━━ INFORMATION

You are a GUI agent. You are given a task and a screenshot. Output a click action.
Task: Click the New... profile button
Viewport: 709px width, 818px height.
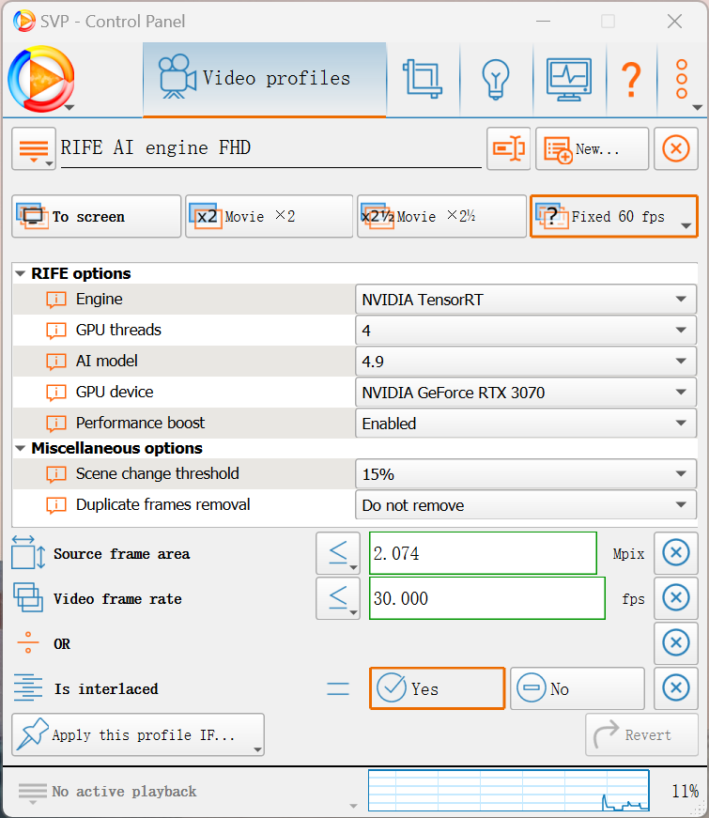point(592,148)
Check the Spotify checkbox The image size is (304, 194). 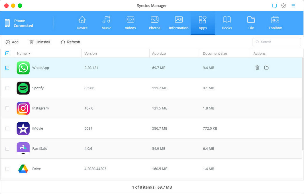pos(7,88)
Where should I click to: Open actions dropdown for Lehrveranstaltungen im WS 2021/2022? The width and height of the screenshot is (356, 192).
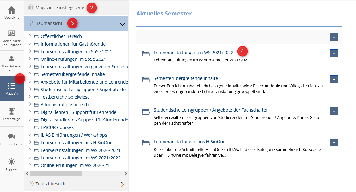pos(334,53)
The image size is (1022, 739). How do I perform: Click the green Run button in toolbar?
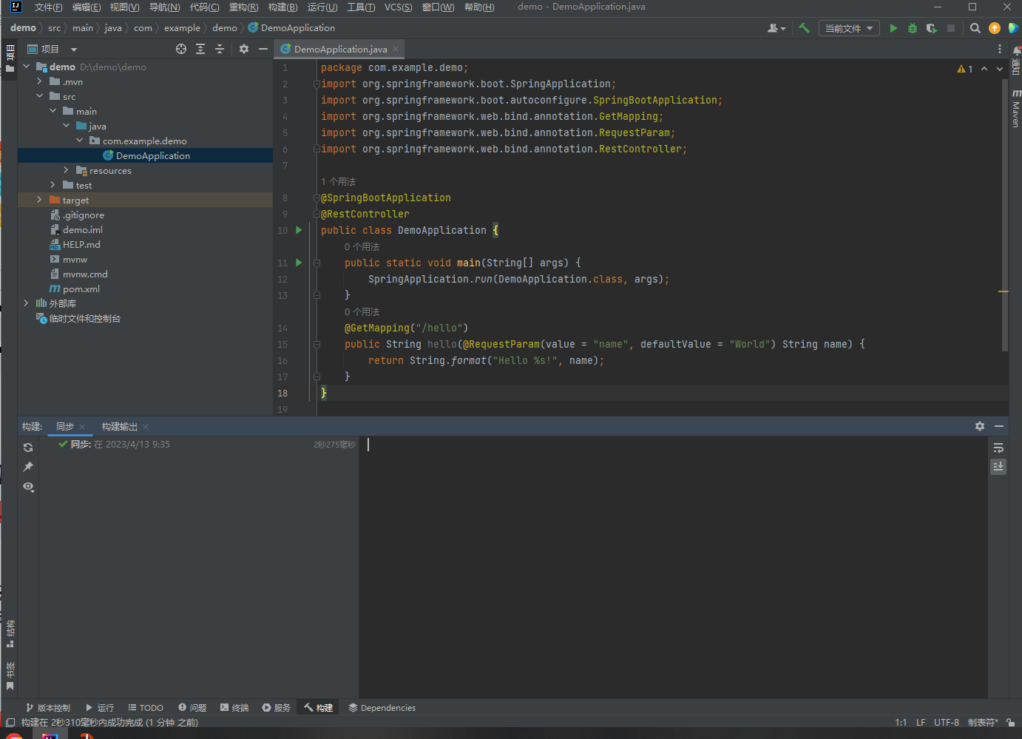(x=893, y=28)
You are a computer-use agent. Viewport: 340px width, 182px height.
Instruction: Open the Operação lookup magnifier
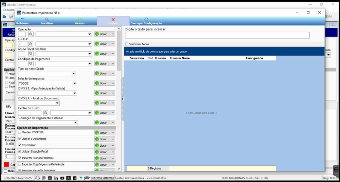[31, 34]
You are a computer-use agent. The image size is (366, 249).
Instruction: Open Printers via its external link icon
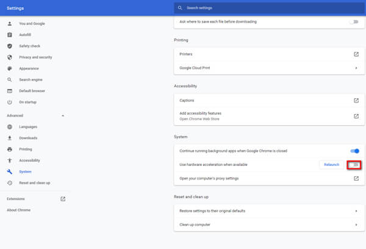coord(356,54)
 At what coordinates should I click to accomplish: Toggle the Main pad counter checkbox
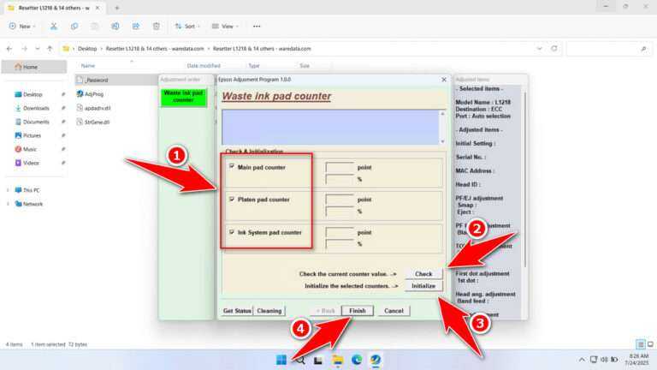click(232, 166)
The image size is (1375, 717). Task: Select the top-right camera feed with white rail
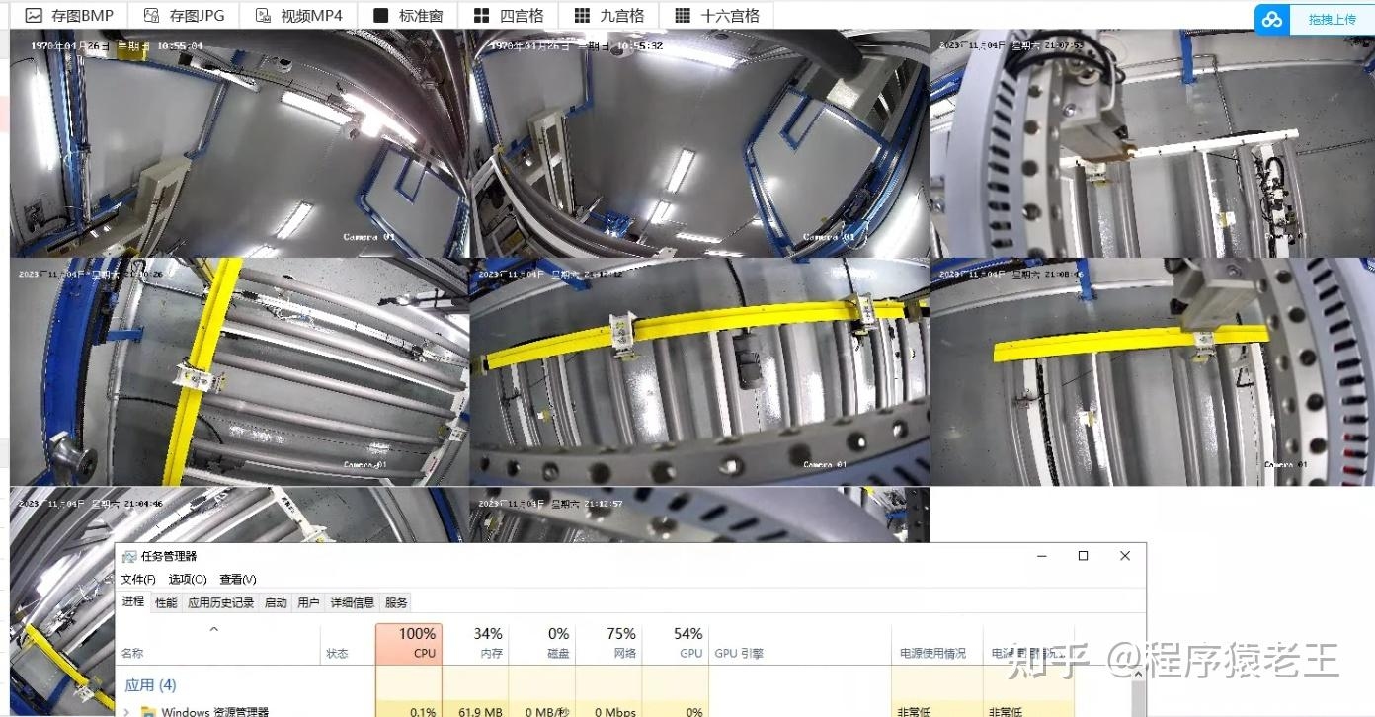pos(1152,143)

━━━━

# EXERCISE DESCRIPTION:
Leaving aside every picture, transcribe exactly the lines that run from the one with "The image size is (1375, 717)." to the close of the listing above.

# EXPECTED ANSWER:
The image size is (1375, 717). Task: Select the top-right camera feed with white rail
pos(1152,143)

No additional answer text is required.